Infatti allora l’italiano, parlato e scritto nell’area lombardo veneta da una piccola classe di persone, e letto da meno ancora, subì un improvviso arricchimento nel lessico.
Non si tratta della “questione della lingua” tra latino e italiano, vecchia da secoli, tanto dibattuta dai linguisti, che spesso dimenticano come comunque di lingue in quella area culturale ce ne fossero almeno altre due, il veneziano e il francese. Ma del fatto che entrò, per restarci fino ad oggi, e si diffuse a tutti i livelli, tutto un nuovo linguaggio militare così come quello giuridico, quello dell’urbanistica come della cucina e della moda e questo perché le idee cresciute nell’Europa illuminista e romantica, erano diventate parole capaci di trasformare tutta una società.

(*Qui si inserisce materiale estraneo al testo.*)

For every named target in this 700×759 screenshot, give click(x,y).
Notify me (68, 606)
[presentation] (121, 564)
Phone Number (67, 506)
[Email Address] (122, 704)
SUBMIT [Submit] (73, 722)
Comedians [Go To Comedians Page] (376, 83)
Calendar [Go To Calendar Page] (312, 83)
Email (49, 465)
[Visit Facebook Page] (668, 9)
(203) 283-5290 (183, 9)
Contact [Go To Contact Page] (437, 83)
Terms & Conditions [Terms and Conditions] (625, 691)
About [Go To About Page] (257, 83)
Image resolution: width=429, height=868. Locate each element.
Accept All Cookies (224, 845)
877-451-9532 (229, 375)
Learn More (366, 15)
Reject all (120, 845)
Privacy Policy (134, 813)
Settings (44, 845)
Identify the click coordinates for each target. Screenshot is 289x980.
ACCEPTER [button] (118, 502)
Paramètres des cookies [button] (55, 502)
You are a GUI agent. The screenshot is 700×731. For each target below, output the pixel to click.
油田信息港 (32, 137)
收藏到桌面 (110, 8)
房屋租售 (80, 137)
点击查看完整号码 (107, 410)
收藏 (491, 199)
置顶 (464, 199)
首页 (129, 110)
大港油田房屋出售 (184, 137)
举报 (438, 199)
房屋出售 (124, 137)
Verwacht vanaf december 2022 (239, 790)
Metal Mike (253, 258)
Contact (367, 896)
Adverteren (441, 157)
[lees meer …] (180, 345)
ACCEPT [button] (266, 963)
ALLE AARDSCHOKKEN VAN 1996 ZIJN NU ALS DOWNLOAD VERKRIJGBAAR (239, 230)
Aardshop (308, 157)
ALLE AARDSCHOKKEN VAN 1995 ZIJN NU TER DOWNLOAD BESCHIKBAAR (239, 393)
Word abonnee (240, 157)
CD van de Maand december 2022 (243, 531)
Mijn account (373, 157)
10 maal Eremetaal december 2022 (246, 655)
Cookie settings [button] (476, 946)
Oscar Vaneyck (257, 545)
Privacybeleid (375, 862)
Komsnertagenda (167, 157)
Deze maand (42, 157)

Questo fu possibile soprattutto perché la stampa e il mondo dell’editoria fiorente da secoli a Venezia, fu spinto a gravitare verso Milano, divenuta il nuovo centro del potere politico ed economico. Un potere gestito prima da francesi e poi da austriaci, per la prima volta dunque da stranieri e questo cambiò la carica semantica di ogni forma d’arte, così che lo scrivere prosa di finzione come dipingere o creare musica, si caricò di un doppio significato, e divenne pericoloso.
Lo imparò molto presto a sue spese Cristina di Belgioioso, milanese esule a Parigi, giornalista e patriota, e tanti altri numerosi scrittori che si servivano di fantasia, umorismo e idee, per affidare alla loro prosa, rivolta ad un pubblico sempre più vasto di lettori, un messaggio di speranza di libertà.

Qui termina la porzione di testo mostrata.